Jones, 41, went on to be perhaps the fighter of the decade, winning four belts in weights from middleweight to heavyweight. Hopkins, however, not only didn’t go away after losing to Jones, he just kept getting better. Now 45, he won titles in the middleweight and light heavyweight ranks.
But that night at RFK, there was no sense of history whatsoever. Jones/Hopkins I was a lousy fight. Jones won by unanimous decision, with wide margins on every judge’s card. Also, the fight was on the undercard of locally based heavyweight champ Riddick Bowe‘s bout with journeyman Jesse Ferguson, and folks only cared for the headliners.

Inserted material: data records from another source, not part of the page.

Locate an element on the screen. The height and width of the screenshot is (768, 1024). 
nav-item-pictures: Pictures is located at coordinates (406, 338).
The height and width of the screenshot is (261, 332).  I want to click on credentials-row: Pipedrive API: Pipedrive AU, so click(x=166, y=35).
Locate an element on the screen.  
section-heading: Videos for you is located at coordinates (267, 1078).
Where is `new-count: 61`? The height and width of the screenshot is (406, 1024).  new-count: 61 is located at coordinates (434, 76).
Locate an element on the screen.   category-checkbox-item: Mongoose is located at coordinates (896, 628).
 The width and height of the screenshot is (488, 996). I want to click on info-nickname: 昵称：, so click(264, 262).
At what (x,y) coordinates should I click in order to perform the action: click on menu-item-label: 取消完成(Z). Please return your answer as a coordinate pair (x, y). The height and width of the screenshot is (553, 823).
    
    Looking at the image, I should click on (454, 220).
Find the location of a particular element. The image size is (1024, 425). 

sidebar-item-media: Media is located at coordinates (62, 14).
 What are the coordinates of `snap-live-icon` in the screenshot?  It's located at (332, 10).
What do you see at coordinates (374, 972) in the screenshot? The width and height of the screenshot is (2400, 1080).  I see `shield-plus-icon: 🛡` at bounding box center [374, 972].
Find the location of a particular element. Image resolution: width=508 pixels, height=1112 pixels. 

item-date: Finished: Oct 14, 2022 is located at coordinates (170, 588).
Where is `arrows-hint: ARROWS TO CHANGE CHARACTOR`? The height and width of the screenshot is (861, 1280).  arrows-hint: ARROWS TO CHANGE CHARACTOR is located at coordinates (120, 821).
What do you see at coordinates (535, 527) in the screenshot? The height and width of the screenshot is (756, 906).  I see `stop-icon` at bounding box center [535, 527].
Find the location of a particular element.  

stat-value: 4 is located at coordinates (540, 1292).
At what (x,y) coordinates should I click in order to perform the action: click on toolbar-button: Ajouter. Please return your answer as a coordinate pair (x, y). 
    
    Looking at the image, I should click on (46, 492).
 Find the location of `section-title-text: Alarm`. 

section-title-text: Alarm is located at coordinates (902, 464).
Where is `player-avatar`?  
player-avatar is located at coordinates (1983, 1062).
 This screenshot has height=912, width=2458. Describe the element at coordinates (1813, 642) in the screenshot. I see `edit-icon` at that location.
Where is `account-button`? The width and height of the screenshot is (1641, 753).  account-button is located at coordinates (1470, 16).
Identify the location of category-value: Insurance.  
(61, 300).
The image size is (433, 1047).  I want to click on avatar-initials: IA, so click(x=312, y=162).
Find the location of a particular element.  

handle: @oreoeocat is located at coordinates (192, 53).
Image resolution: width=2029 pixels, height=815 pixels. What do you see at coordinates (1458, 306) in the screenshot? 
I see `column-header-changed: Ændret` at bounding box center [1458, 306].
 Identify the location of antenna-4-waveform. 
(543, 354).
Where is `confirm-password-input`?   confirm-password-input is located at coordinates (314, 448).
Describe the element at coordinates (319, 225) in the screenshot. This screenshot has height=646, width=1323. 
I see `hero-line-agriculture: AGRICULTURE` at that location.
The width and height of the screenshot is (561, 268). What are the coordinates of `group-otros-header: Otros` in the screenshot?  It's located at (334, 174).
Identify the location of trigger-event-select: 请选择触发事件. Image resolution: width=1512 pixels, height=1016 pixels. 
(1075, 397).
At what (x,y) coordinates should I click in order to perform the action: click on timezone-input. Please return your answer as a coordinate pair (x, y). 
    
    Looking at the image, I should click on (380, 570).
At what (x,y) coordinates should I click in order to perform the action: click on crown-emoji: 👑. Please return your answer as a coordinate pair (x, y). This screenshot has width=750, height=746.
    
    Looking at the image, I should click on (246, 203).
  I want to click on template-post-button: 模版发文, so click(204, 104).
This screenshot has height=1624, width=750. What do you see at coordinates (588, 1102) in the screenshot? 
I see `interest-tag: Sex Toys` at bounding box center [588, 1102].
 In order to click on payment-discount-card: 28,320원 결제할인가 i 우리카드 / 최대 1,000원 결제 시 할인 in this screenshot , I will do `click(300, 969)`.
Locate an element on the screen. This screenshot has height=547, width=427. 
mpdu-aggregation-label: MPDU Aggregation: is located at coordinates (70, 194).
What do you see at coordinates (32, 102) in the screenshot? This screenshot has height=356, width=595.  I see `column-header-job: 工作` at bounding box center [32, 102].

My best memory of the goings on while Jones and Hopkins were trading blows was a gang of drunks in the stadium taunting a young Brian Mitchell, then in his second year with the Redskins, by repeatedly calling him “Ricky Ervin.” Mitchell, in a tux, took it well.
A boxing guru I consulted last night confirmed my recollection that the first Jones/Hopkins fight was a snorer, and he’s not real keen the rematch will be better. “You think there’ll be random blood tests for prune juice?” he asked.
In other words: Bring on Pacquiao/Mayweather!